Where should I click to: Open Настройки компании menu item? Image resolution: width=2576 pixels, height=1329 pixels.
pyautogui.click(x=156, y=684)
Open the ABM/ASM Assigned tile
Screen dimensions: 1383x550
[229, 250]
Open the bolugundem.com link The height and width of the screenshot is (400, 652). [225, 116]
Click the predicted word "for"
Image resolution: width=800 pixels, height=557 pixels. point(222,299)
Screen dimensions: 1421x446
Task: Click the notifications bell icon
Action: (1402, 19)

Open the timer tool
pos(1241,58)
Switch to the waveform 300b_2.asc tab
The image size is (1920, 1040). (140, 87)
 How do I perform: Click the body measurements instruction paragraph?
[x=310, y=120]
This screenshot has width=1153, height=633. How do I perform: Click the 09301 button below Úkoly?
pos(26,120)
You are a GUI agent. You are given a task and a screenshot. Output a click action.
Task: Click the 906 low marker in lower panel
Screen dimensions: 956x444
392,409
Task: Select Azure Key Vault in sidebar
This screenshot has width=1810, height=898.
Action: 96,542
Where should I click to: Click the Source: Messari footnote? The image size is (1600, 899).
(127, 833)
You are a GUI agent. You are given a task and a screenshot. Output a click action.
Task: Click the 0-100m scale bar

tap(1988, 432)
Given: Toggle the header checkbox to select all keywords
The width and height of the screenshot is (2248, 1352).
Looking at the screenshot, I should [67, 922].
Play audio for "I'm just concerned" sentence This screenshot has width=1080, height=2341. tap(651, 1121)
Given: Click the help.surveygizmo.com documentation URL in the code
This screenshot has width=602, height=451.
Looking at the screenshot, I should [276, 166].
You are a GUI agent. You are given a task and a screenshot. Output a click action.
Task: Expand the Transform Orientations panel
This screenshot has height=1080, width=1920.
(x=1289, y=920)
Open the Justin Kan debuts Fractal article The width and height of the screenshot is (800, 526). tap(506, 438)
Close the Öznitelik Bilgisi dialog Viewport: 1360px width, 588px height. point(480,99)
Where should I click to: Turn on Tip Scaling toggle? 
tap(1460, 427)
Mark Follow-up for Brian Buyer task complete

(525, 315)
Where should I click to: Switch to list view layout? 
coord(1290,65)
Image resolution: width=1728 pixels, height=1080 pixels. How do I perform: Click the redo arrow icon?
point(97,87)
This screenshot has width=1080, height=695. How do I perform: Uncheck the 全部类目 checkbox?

### WRITTEN INSTRUCTION
Rewrite the data above as a numbered list with one line per item, and drop the blank lines.

### WRITTEN SOLUTION
1. Where should I click to: Open Настройки компании menu item? Image resolution: width=2576 pixels, height=1329 pixels.
2. pyautogui.click(x=156, y=684)
3. Open the ABM/ASM Assigned tile
4. Screen dimensions: 1383x550
5. [229, 250]
6. Open the bolugundem.com link The height and width of the screenshot is (400, 652). [225, 116]
7. Click the predicted word "for"
8. Image resolution: width=800 pixels, height=557 pixels. point(222,299)
9. Screen dimensions: 1421x446
10. Task: Click the notifications bell icon
11. Action: (1402, 19)
12. Open the timer tool
13. pos(1241,58)
14. Switch to the waveform 300b_2.asc tab
15. The image size is (1920, 1040). (140, 87)
16.  How do I perform: Click the body measurements instruction paragraph?
17. [x=310, y=120]
18. This screenshot has width=1153, height=633. How do I perform: Click the 09301 button below Úkoly?
19. pos(26,120)
20. You are a GUI agent. You are given a task and a screenshot. Output a click action.
21. Task: Click the 906 low marker in lower panel
22. Screen dimensions: 956x444
23. 392,409
24. Task: Select Azure Key Vault in sidebar
25. This screenshot has width=1810, height=898.
26. Action: 96,542
27. Where should I click to: Click the Source: Messari footnote? The image size is (1600, 899).
28. (127, 833)
29. You are a GUI agent. You are given a task and a screenshot. Output a click action.
30. Task: Click the 0-100m scale bar
31. tap(1988, 432)
32. Given: Toggle the header checkbox to select all keywords
33. The width and height of the screenshot is (2248, 1352).
34. Looking at the screenshot, I should [67, 922].
35. Play audio for "I'm just concerned" sentence This screenshot has width=1080, height=2341. tap(651, 1121)
36. Given: Click the help.surveygizmo.com documentation URL in the code
37. This screenshot has width=602, height=451.
38. Looking at the screenshot, I should [276, 166].
39. You are a GUI agent. You are given a task and a screenshot. Output a click action.
40. Task: Expand the Transform Orientations panel
41. This screenshot has height=1080, width=1920.
42. (x=1289, y=920)
43. Open the Justin Kan debuts Fractal article The width and height of the screenshot is (800, 526). tap(506, 438)
44. Close the Öznitelik Bilgisi dialog Viewport: 1360px width, 588px height. point(480,99)
45. Where should I click to: Turn on Tip Scaling toggle? 
46. tap(1460, 427)
47. Mark Follow-up for Brian Buyer task complete
48. (525, 315)
49. Where should I click to: Switch to list view layout? 
50. coord(1290,65)
51. Image resolution: width=1728 pixels, height=1080 pixels. How do I perform: Click the redo arrow icon?
52. point(97,87)
53. This screenshot has width=1080, height=695. How do I perform: Uncheck the 全部类目 checkbox?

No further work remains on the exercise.